第1の領域は、人間の時間に関する点である。一貫した観察を行い、時間を最高度に貢献させるためには正しく使用することが重要だ。これにはどうしても、「優先順位(プライオリティ)」の決定を含む。優先順位の決定を正しく下すまでは、われわれは単に「優れたプランを抱えている」にすぎないとドラッカーは言う。
第2の領域は、貢献に対する責任や、経営に関する適切な知識、訓練、教育を自ら引き受けることだとする。すなわち、現代の企業においては、「現代の組織」という恐ろしいほど複雑な制度や構造を築いて発展させることが必要なので、どうしてもそれに対する主要なアプローチと訓練の方法を心得ていなければならないというのである。
第3の領域は、ドラッカーが口を酸っぱくして説いていることなのだが、自らの「強み」について絶えず意識的に探求し、そして、その強みをベースにした仕事を築き上げるという点である。
これら3つの重要な領域は、一見難しいようであるが、誰もが努力によって実行することが可能だとドラッカーは言う。
そして、それが可能な経営者以上に優れた効率を上げる組織といったものは存在しないと続ける。

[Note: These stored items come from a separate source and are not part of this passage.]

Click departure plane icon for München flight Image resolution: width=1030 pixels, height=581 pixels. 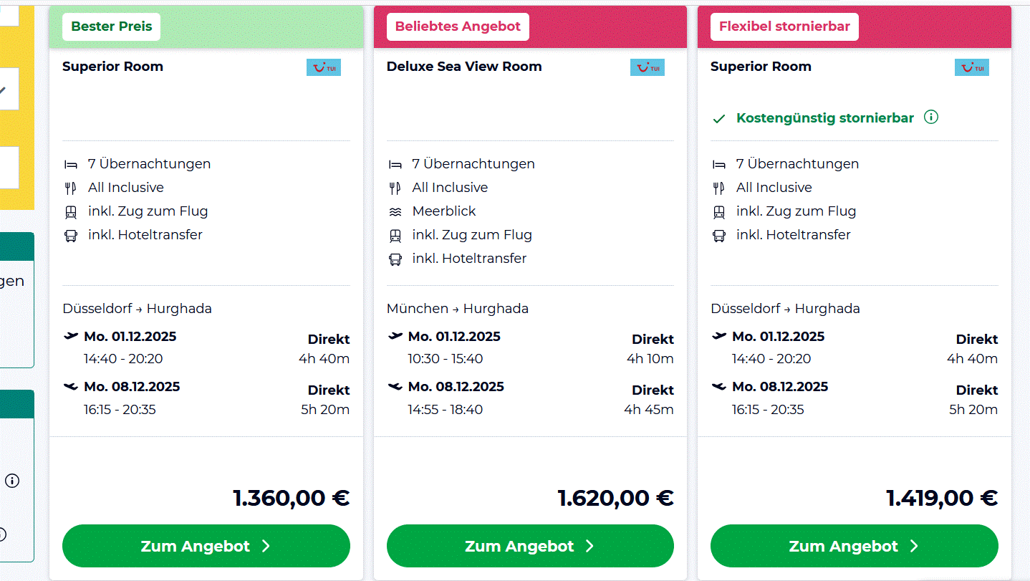pyautogui.click(x=395, y=336)
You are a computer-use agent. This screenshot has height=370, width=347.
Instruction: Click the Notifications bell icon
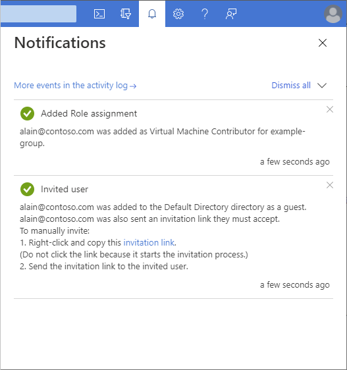[x=152, y=14]
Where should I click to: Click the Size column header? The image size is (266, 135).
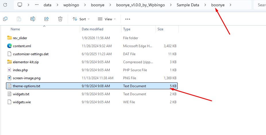pyautogui.click(x=160, y=29)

どんなに多くの従業員がいようとも、会社の業績は、最終的には経営者のクオリティに左右される。
経営者は企業が効率的であるための「機関」であり、アイデアと知識と仕事とを業績に変換させていく存在なのである。
こうした経営者の仕事は、よく世間で言われているような、他の人々を管理することからスタートするものではなく、自分自身を管理する仕事から始まるのだと、ドラッカーは力説している。
真の「自己管理」ができなければ、何事も達成することは不可能であるが、効率的な経営者になるのは、決して不可能なことではない。
しかしドラッカーは、効率のよい経営者になることは、正直に言って、すべてが大変な難事であるとしている。
そのためには、どうしても積極的によい習慣を身に付けなければならないし、それを繰り返し行うことによってこそ、文字通り、習慣が「第2の天性」となるとする。